There are so many hurting and lonely people, who, it seems to me, could maybe change some things but it's not like they're assholes they're just missing some part, and maybe they don't need to change, they certainly don't have to change, but I can see that something about them is making a giant barrier between them and other people. Like, with body odor -- people avoid a person with body odor, but it's so delicate a topic and since no one is close enough to have a trust-bond to tell them, they just never get told.

There are so many versions of body odor, many of them behavioral, and I am at a loss as to how to deal with my psychic pain when I find myself recoiling and unable to tell the person why I am doing so. It's not like I owe them a reason, but I sense that for some people, whether ignorant, mildly aware, or fully aware of what distances them from others, I know there is not enough trust between us for me to share even an inkling of what I'm thinking about them. I feel I'm a bad person. I know I'm not, but I can't figure out how to deal with my discomfort.

As much as this is torturing me, I'm so aware of how problematic the terms high and low and functioning are, and there are people, other autists, who I associate with that use those terms, and in ways where they are saying they want to have social experiences with some kinds of persons and not others, and this feels wrong. But I know what they mean. And in all of that I glimpse the broader problem in a new way, how typical people can justify disablism, justify trying to change/cure/eliminate autism and/or not accept behaviors. That we're all just trying to control the kinds of social experiences we have.

I get really unhappy when I serve rude, impatient people at the cash register. I want to shake them and say, 'Don't you realize, that the more of a crank you are to me, the less you treat me like a person, the more you go around treating every service person you encounter the way you treat me, YOU ARE REINFORCING your perception of shitty customer service. You will find more and more opportunities to treat other people like shit, bully them, complain about them, and on and on, and you will feel no better for it. No. In fact, your suffering is the only constant in that equation."

It's kind of like that.

I know some autists who are direct with other autists about the behaviors that they find unacceptable. I can't do this, and I somewhat admire it but I can't decide if it's rude at times. Maybe it can be. For example, "You are staring at me and that is making me uncomfortable. [Please go away]."

Maybe it's the 'go away' that spills into rudeness. I just say nothing, however, which starts to make it difficult for me to be in spaces where I inevitably end up in overload because of so much intrusion (like staring, or pressing at a topic that I'm politely trying to end, or not getting clear cues like 'I need to leave').

I bet this is way disorganized. I need to sleep, I have a big day tomorrow before I head to a three day retreat. But I felt I wanted to share. I am really chewing on all of this, and to top it all, my workplace is doing diversity and inclusion training in the upcoming month. Which I'm pleased about. And also painfully aware that I walk a fine line every day. I'm not 'in the closet' about autism at work, but I don't really talk about it either. I am constantly on the verge of sharing more publicly.

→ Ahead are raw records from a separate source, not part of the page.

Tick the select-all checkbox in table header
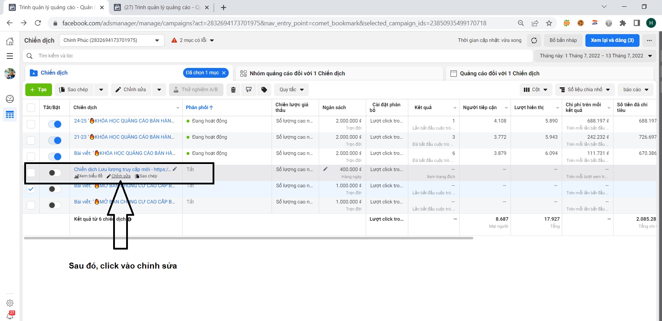Image resolution: width=662 pixels, height=321 pixels. (x=31, y=108)
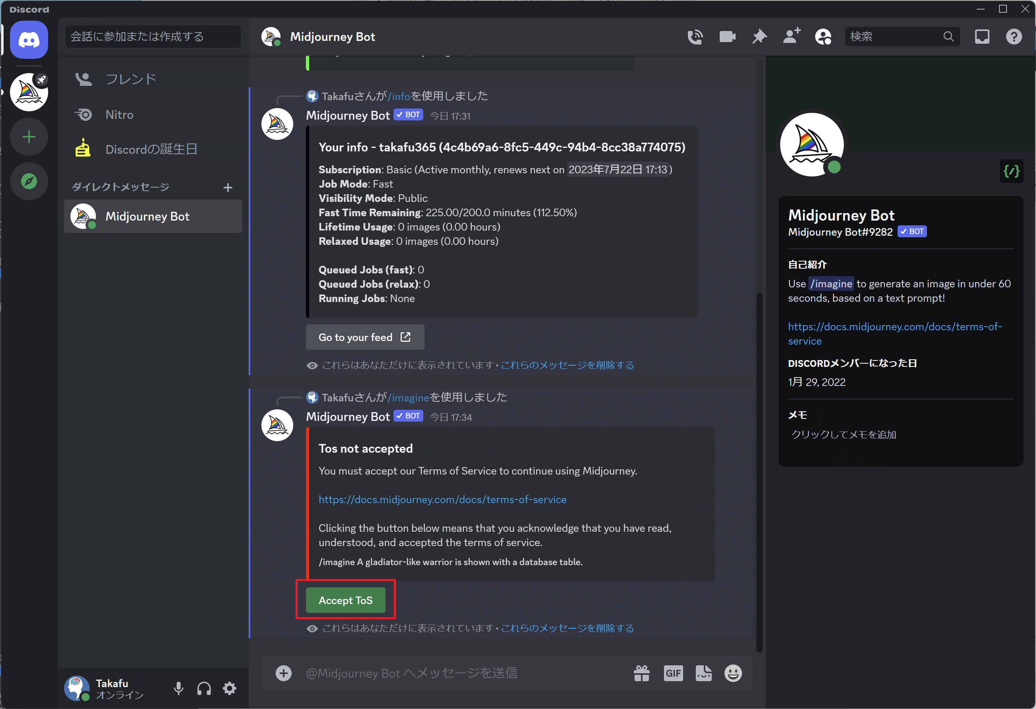This screenshot has width=1036, height=709.
Task: Select the Nitro tab
Action: tap(119, 114)
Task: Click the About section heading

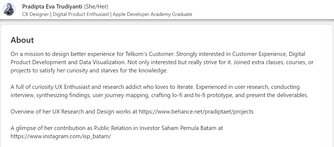Action: tap(22, 40)
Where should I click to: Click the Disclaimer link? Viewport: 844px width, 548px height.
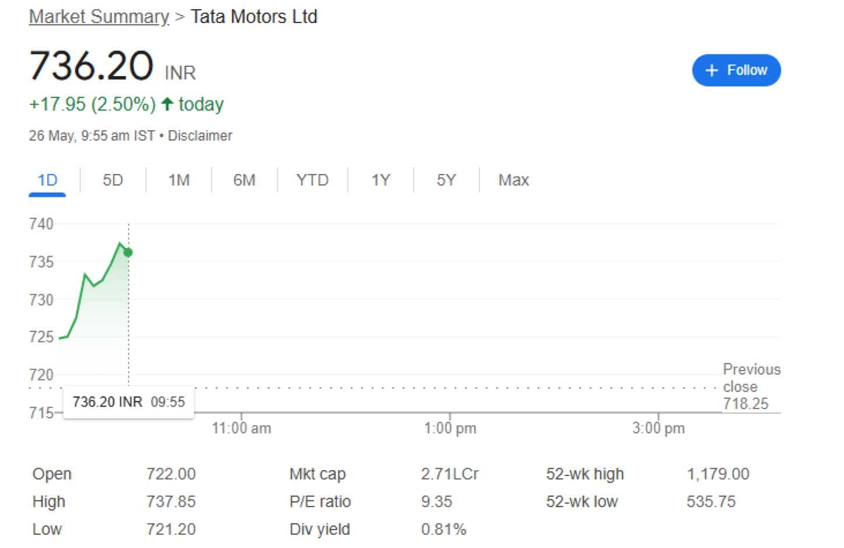pos(200,135)
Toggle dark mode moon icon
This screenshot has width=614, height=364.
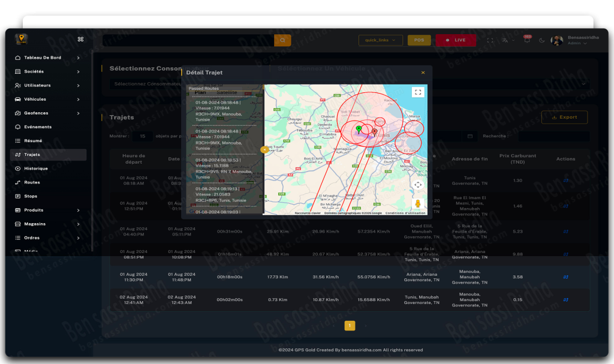pyautogui.click(x=542, y=40)
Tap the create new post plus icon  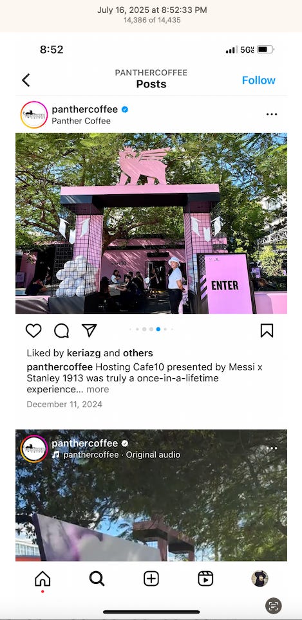tap(151, 578)
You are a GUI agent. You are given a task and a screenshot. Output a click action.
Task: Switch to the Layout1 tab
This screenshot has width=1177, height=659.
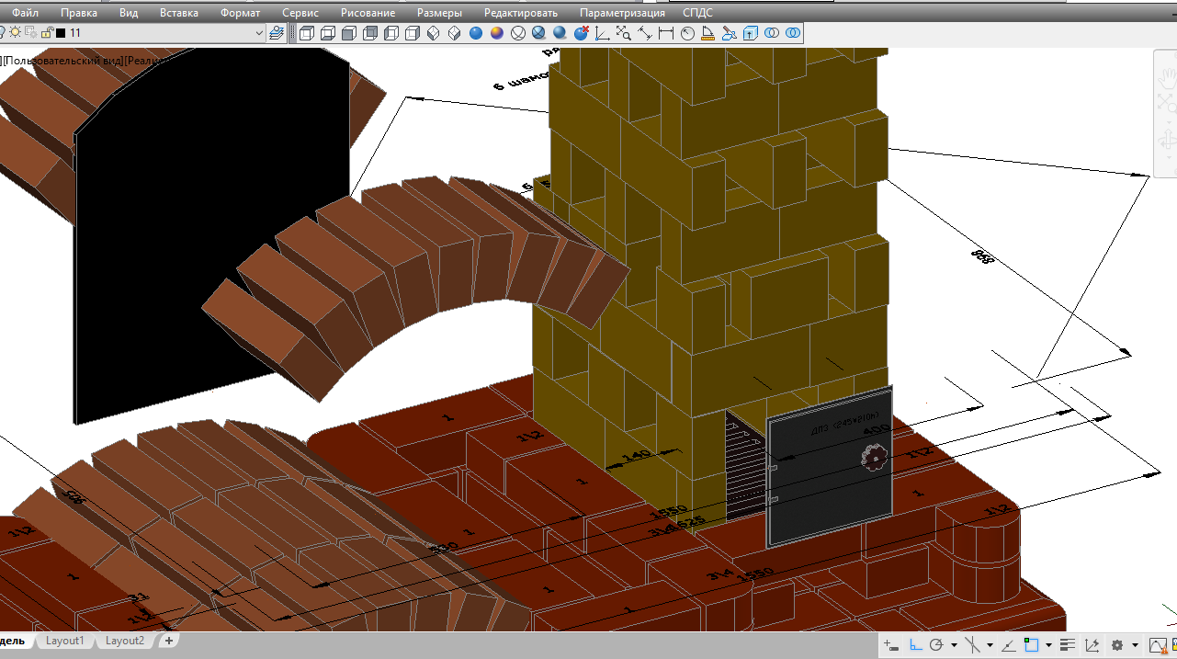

I kind of said something about it offhand a little while ago, in the breakroom. It was all fine, but I fear if I was being treated weirdly because of that information, I wouldn't know it.

And in the realm of my own awkward or socially difficult behavior, aside from one person, no one is really giving me any feedback on what I might change. So I remain painfully unaware of, partially awkwardly in control of, and fully immersed in that which is my autism.